TUJUAN ANDA -
Salin dengan tepat bagian berita tentang Covid-19 di bawah ini, mulai dari "Kasus tertinggi di" sampai dengan "meremehkan kasus ini.".

──────── PENGGALAN DOKUMEN ────────

Kasus tertinggi di luar China terjadi di Italia dan Iran dengan jumlah warga yang diisolasi dan karantina mencapai jutaan warga. Pemerintah Italia mengkarantina lebih dari 16 juta warganya, sedangkan di Iran pemerintahnya telah memutus perjalanan luar negeri untuk menghindari persebaran Covid-19.  
 
Nur Hafida Hikmayani, pengurus PCI Muslimat Inggris dan pakar clinical epidemioogy, mengungkapkan bahwa pemerintah Indonesia harus serius menangani kasus Covid-19. Ia mengingatkan jangan meremehkan kasus ini. 
 
"Keterlambatan dalam mencegah merebaknya wabah di suatu daerah itu dampaknya sangat besar," kata doktor bidang medical informatics di University College London (UCL) itu pada Rabu (11/3).
 
Pasalnya, lanjutnya, kalau wabah sudah memasuki suatu wilayah dan menyebar, kerugiannya akan sangat berlipat ganda, baik dalam hal jumlah korban, waktu, dan kerugian lain yang terkait dalam hal ini adalah ekonomi.
 
Selain itu, Nur Hafıda juga mengatakan bahwa hal yang perlu digarisbawahi lagi adalah budaya ketimuran kita yang sering bersinggungan dengan adat pertemuan dan pengajian dalam kelompok besar, yakni bersalaman, makan bersama.
 
Hal tersebut, menurutnya, sangat berisiko dalam penyebaran wabah ini jika tidak segera diantisipasi dengan imbauan-imbauan untuk hidup sehat, menghindari kerumunan terutama apabila ada yg terindikasi dengan gejala-gejala yang ada.

──────── DAFTAR YANG DITAMPILKAN ────────

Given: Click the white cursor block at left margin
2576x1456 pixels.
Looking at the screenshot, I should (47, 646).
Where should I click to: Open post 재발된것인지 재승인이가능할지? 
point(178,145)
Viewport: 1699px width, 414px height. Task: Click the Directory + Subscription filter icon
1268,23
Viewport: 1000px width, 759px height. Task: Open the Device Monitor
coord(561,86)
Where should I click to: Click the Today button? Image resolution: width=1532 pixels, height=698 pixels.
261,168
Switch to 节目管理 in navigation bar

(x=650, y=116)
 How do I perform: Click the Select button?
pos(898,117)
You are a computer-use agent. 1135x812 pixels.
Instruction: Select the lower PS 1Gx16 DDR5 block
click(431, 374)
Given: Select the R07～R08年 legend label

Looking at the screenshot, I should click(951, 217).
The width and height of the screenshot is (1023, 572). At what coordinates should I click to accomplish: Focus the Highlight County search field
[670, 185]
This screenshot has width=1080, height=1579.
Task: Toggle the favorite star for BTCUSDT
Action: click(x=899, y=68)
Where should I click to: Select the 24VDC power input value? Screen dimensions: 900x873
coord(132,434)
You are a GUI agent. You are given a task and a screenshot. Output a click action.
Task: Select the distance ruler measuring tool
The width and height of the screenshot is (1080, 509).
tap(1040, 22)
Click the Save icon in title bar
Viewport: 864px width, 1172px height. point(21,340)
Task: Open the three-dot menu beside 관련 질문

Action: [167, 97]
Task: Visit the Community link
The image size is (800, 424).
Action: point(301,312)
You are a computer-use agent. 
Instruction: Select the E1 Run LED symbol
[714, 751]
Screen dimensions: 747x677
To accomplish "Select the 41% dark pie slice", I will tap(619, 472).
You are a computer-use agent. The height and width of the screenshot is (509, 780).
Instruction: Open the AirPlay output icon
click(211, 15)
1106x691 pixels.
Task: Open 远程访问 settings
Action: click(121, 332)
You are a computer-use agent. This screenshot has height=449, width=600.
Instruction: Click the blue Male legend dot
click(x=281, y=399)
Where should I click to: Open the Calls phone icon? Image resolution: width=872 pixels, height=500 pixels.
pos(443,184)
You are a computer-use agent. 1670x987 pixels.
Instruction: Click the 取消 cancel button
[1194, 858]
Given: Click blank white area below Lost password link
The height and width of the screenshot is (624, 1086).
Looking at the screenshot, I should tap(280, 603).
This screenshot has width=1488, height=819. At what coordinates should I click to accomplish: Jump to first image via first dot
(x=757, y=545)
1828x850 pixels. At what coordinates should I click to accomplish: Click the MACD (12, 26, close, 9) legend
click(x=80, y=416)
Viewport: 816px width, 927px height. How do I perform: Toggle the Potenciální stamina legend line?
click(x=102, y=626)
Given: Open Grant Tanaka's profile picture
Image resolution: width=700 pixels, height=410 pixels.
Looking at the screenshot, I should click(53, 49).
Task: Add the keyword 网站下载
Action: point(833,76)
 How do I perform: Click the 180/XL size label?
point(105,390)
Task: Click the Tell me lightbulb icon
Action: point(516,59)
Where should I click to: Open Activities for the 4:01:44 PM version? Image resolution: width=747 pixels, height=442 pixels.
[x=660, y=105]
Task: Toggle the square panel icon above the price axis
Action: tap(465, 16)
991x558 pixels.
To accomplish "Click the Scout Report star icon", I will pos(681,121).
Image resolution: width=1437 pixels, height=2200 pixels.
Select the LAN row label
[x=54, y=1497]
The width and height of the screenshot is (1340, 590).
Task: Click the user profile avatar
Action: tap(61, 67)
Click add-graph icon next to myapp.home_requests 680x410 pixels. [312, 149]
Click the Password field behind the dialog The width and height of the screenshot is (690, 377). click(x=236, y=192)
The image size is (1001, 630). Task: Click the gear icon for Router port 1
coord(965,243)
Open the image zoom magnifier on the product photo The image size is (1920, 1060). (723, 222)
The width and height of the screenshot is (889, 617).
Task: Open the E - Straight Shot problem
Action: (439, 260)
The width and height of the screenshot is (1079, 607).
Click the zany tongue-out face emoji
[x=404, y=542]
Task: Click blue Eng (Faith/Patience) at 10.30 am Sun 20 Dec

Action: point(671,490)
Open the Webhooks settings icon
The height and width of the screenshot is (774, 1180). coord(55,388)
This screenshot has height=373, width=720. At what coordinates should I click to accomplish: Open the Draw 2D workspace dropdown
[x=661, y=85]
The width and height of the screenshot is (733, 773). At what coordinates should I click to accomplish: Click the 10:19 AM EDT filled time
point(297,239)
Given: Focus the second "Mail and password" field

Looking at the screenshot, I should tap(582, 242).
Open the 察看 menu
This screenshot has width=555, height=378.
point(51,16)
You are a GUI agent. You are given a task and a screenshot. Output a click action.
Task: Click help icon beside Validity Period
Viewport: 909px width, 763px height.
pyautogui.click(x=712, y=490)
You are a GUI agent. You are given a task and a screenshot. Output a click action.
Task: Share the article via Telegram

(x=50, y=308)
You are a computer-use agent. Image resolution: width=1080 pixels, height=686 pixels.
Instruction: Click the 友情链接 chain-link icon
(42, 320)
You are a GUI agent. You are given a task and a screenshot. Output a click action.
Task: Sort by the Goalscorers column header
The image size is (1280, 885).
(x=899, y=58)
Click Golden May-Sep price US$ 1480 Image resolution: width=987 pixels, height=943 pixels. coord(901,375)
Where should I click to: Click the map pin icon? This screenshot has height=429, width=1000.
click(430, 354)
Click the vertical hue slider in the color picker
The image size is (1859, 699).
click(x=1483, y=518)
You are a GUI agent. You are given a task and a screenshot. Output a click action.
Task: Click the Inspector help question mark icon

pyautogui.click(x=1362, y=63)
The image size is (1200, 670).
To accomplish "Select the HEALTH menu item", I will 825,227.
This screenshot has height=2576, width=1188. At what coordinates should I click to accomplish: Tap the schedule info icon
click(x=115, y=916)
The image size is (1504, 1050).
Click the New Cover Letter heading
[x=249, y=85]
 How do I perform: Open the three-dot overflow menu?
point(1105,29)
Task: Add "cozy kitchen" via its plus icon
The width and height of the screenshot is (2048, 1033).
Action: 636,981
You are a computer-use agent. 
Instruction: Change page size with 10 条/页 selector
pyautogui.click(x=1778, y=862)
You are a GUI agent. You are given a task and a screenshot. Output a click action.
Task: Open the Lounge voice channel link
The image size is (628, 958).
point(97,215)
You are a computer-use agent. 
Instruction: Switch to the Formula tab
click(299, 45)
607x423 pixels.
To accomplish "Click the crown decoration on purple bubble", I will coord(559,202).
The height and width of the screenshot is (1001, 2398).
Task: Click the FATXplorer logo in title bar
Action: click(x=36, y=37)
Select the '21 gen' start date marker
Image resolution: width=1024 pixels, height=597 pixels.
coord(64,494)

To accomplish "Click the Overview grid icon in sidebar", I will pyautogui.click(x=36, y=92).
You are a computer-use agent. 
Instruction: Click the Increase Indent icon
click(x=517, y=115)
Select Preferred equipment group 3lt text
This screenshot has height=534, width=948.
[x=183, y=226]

────────

PENYELESAIAN -
Kasus tertinggi di luar China terjadi di Italia dan Iran dengan jumlah warga yang diisolasi dan karantina mencapai jutaan warga. Pemerintah Italia mengkarantina lebih dari 16 juta warganya, sedangkan di Iran pemerintahnya telah memutus perjalanan luar negeri untuk menghindari persebaran Covid-19.  
 
Nur Hafida Hikmayani, pengurus PCI Muslimat Inggris dan pakar clinical epidemioogy, mengungkapkan bahwa pemerintah Indonesia harus serius menangani kasus Covid-19. Ia mengingatkan jangan meremehkan kasus ini.